## WORK TO COMPLETE
Please return the lines of the data that contain "agent".

## RECORDS FOR PROCESSING
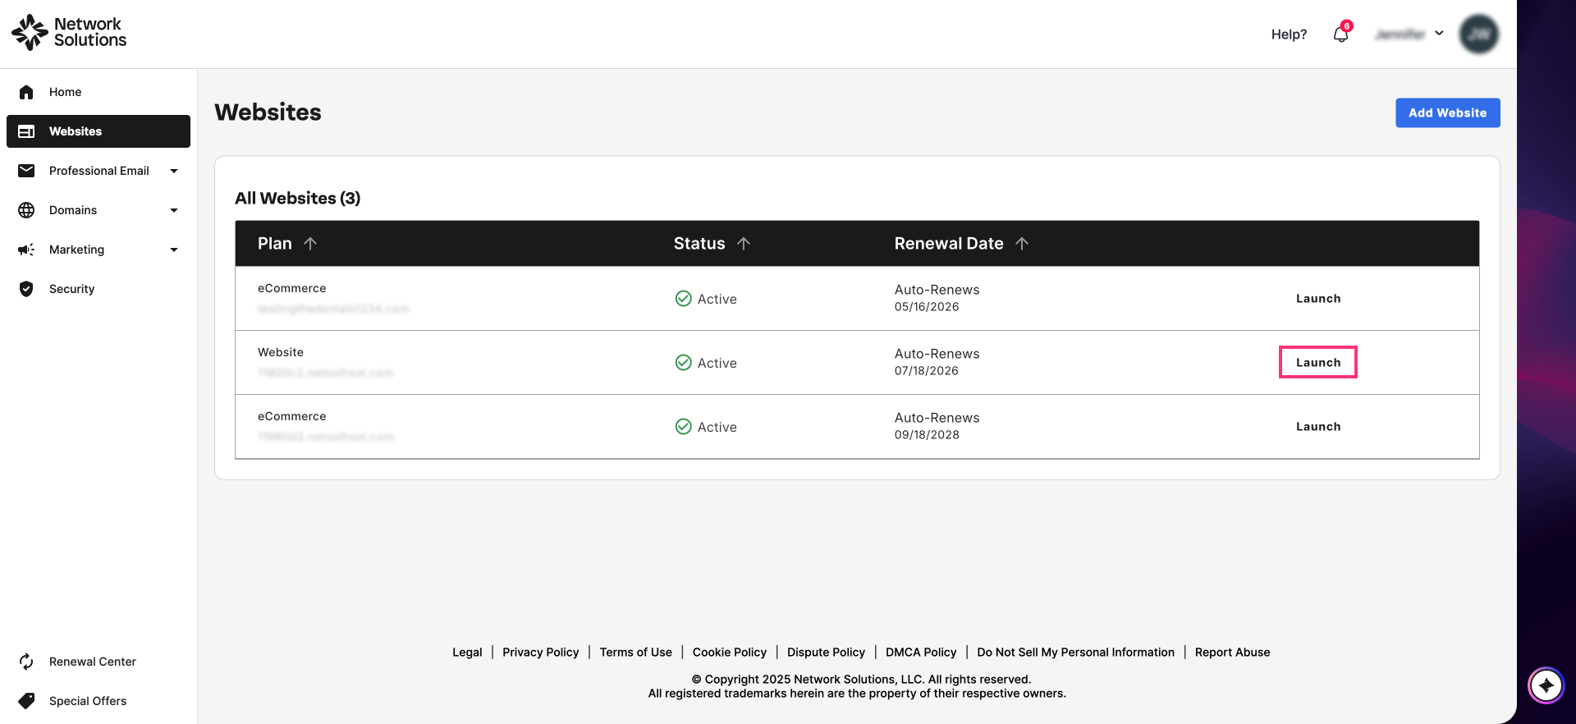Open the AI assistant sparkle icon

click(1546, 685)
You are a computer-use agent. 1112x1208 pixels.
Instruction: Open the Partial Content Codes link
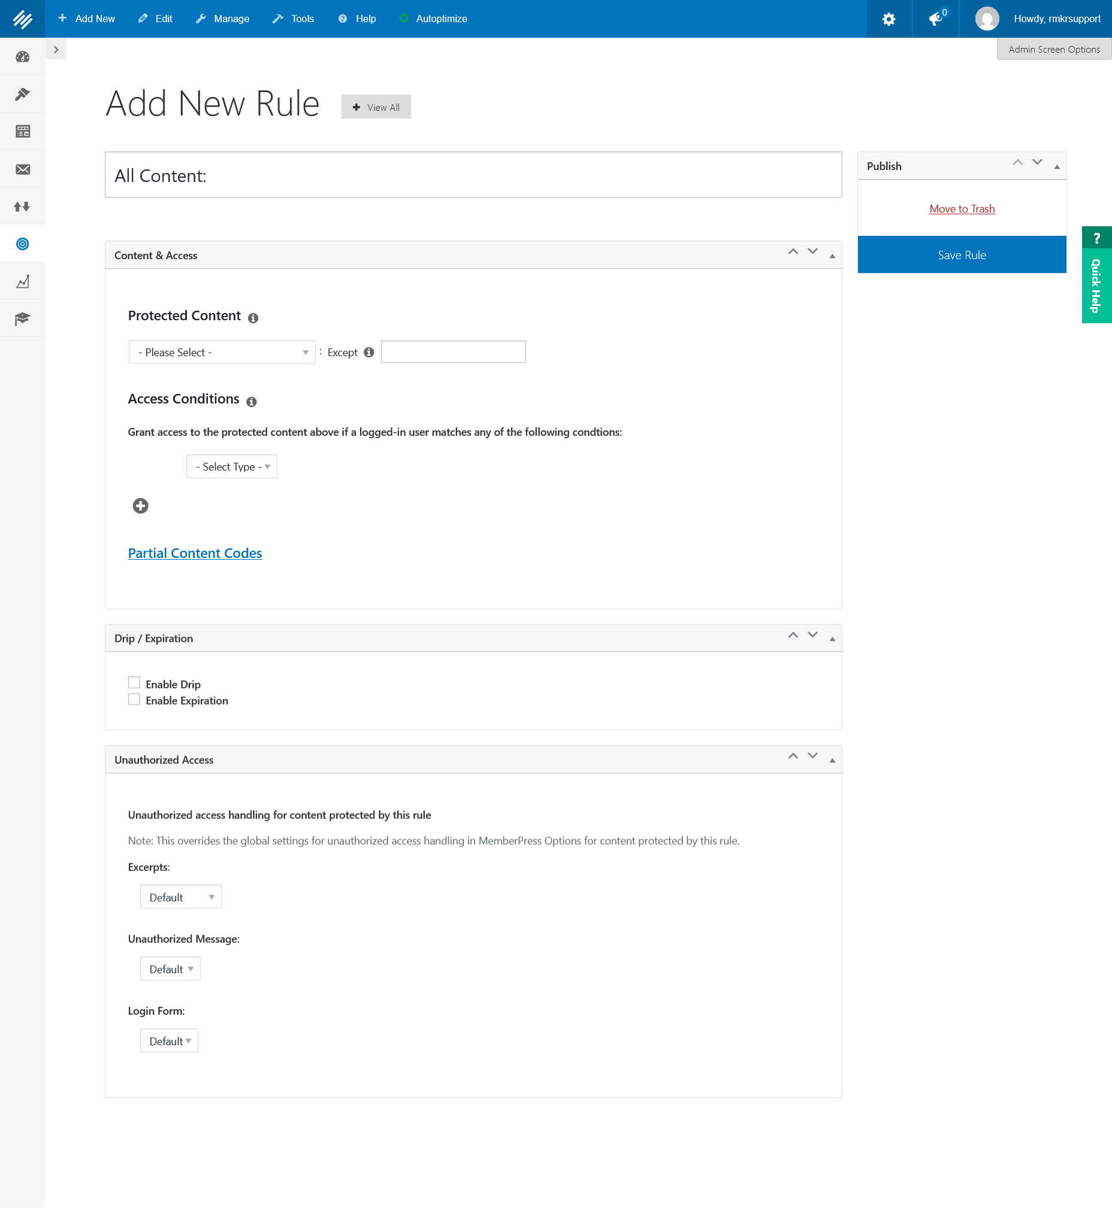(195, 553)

---

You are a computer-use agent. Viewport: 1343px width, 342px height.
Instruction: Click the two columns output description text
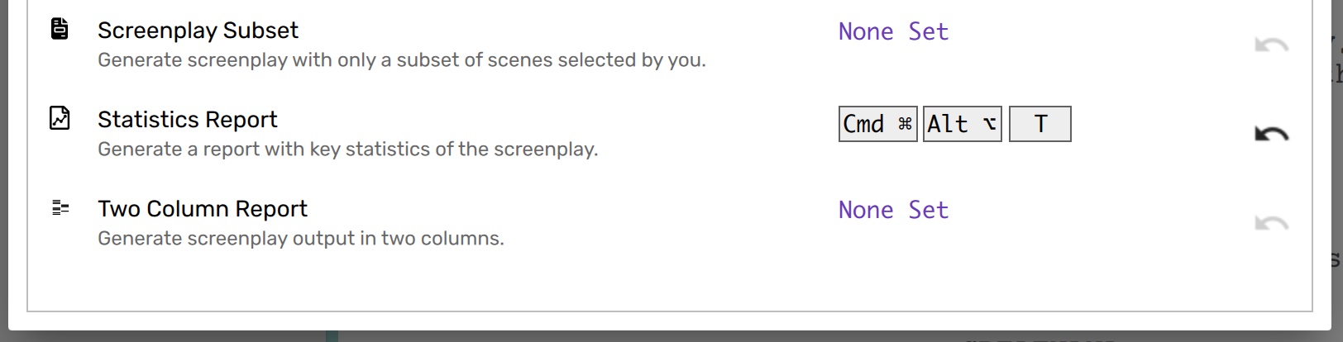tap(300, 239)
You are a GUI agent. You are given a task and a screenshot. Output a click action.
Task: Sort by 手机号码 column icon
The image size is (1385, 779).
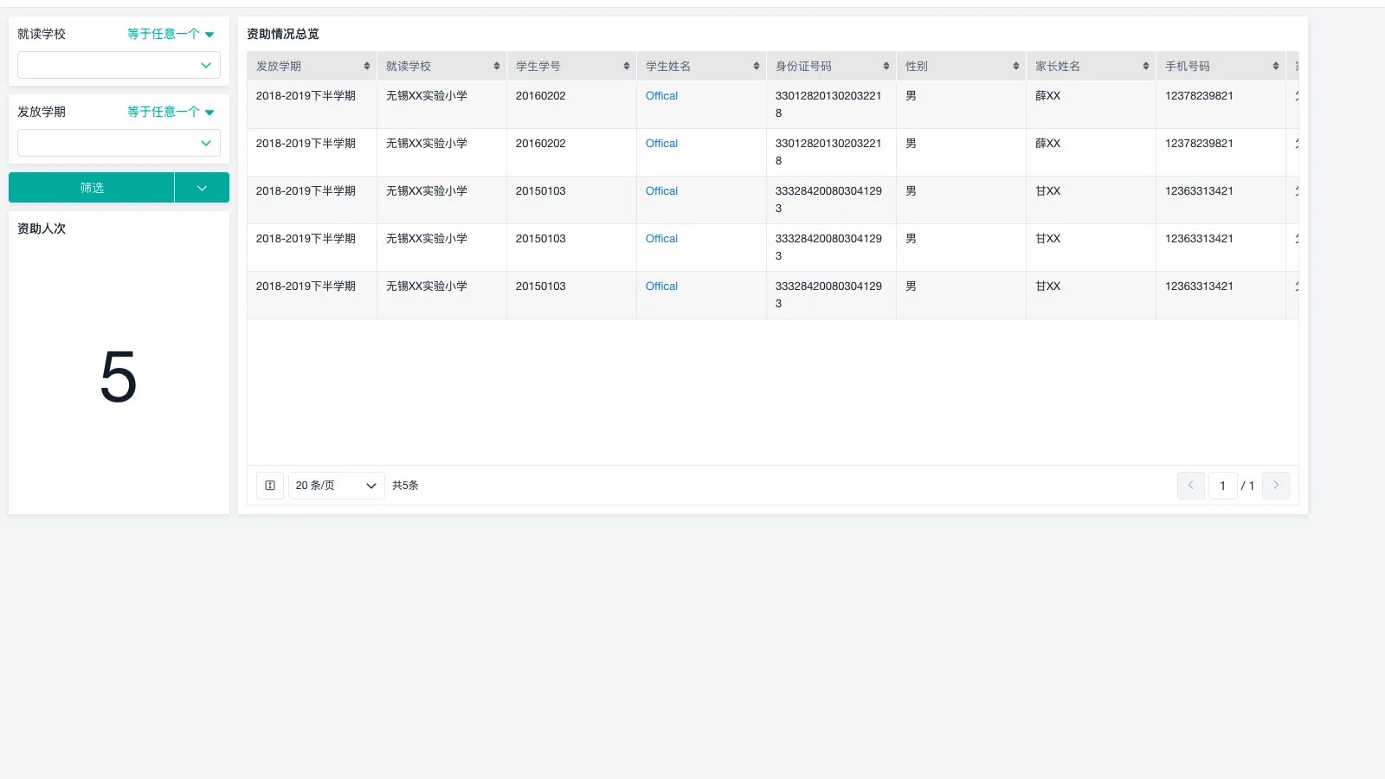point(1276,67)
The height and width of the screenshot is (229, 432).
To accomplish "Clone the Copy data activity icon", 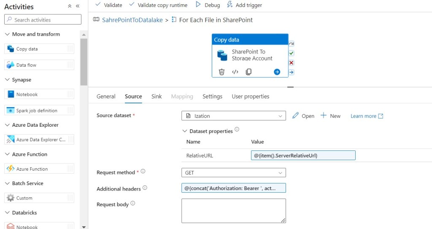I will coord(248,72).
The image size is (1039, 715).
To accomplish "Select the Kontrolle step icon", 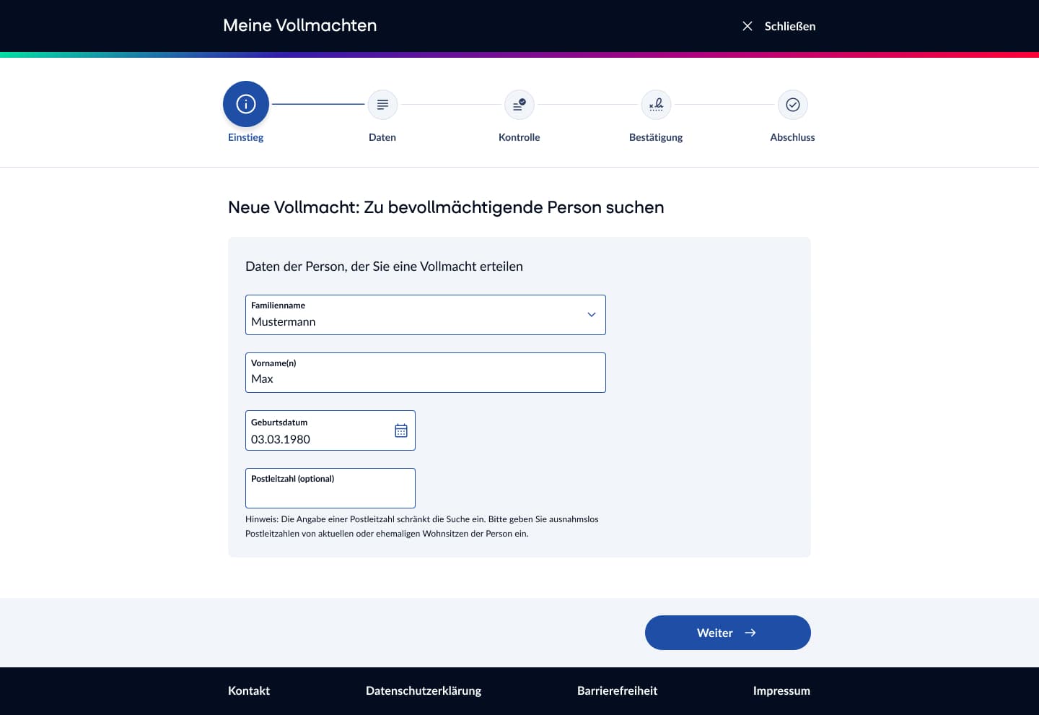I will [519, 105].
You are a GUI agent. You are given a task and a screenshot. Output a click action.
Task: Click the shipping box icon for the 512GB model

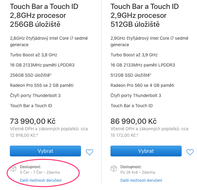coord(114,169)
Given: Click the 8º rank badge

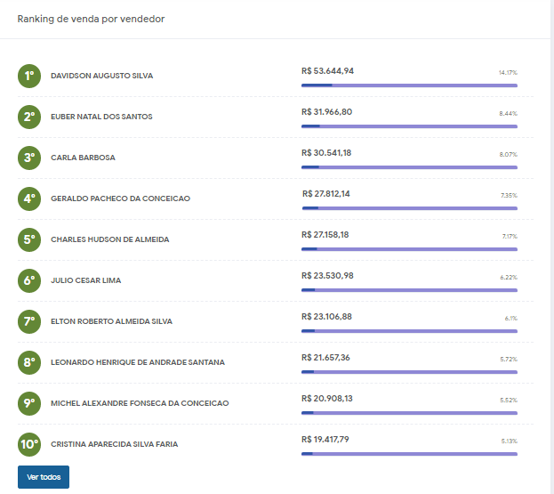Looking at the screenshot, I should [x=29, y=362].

--

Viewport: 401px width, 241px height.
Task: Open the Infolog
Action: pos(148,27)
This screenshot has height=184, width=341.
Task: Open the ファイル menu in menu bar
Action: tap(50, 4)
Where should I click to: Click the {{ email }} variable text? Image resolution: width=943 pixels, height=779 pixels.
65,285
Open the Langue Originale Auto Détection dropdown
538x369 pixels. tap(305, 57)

## RESULT
You are a computer-use agent. 1112x1208 pixels.
You are a computer-use agent. Viewport: 1343px width, 342px height.
You are a GUI agent. You are given a task and a screenshot. Output a click action.
You are a GUI agent. You are given a task and a screenshot. Output a click action.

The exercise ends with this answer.